How cash value life insurance works
There are two components to permanent life insurance: the death benefit and the cash value.
The death benefit is considered the “face value” of your insurance policy. It’s the amount of insurance you purchased, which your beneficiaries stand to receive if you die.
The cash value side refers to the additional funds available to you while your policy is active. This portion of your policy accumulates tax-deferred interest. How it earns that interest depends on what type of policy you choose.
How cash value accumulates
As you make life insurance payments, one portion of the funds goes toward paying your policy, including administrative fees. The other is set aside in an investment account. Usually, more of your payment gets allocated to your insurance plan over time, since it becomes costlier to insure you as you age.
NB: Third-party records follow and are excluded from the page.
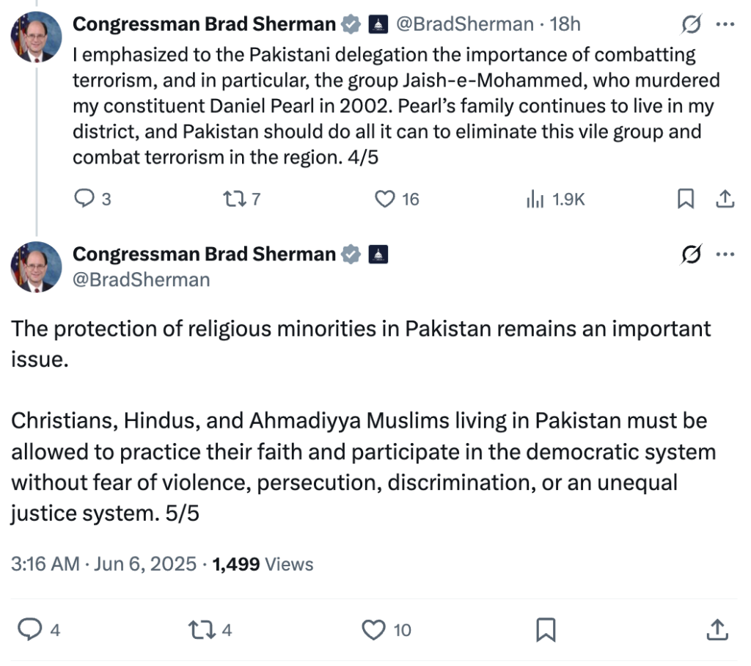751x666 pixels.
Task: Click the government account badge on the bottom tweet
Action: coord(378,255)
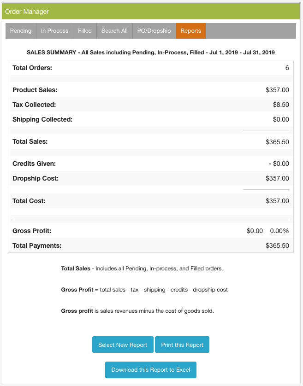Click the Tax Collected amount $8.50

click(281, 105)
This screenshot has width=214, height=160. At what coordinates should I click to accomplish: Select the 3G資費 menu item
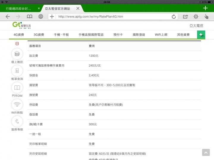tap(39, 35)
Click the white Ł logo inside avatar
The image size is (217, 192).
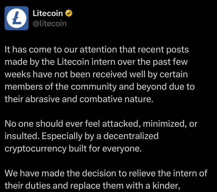click(17, 18)
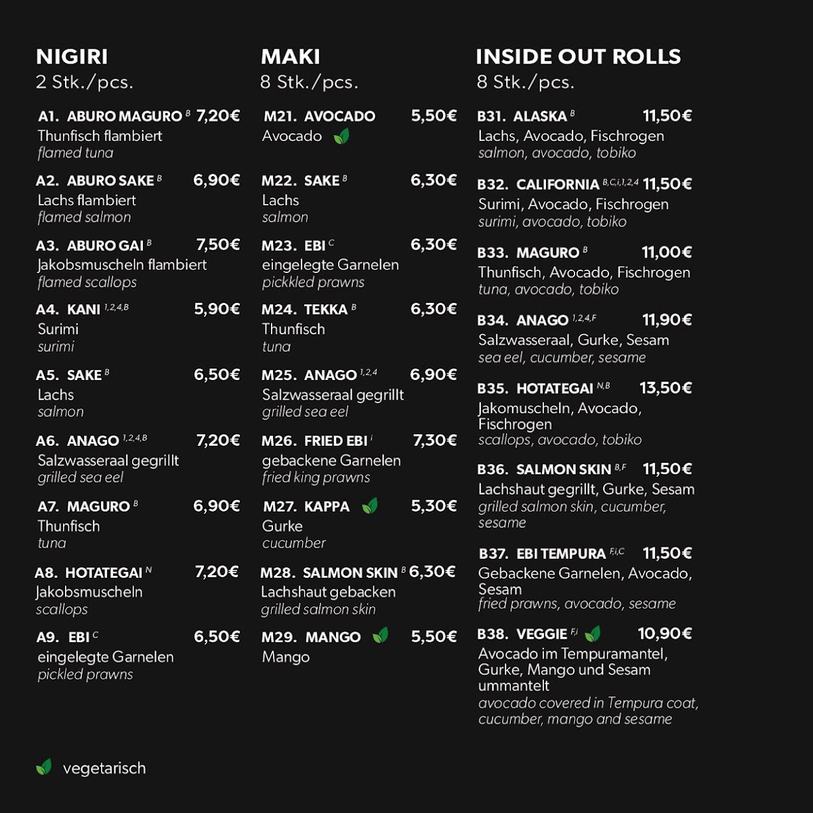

That means cash accumulates quickly during the early years of your policy, then slows down over time.
The exact way that cash value accumulates depends on the type of insurance you have.
- Whole life: The cash value is guaranteed and grows according to the particular insurance company’s own formula.
- Universal: The value grows according to current interest rates.
- Indexed universal: The account is tied to a market index, such as the S&P 500®, and value grows according to the performance of that index.
- Variable: This type of insurance invests funds into sub-accounts that are similar to mutual funds. The cash value grows according to the sub-accounts' performance.
There are several ways you can use the cash built up in your insurance policy.
The first is to pay your premium. Once your account builds up enough value, you can withdraw funds to make your payments. It’s important to keep an eye on the balance, though, because dropping too low can cause your coverage to lapse. Usually, variable and universal life policies offer this option.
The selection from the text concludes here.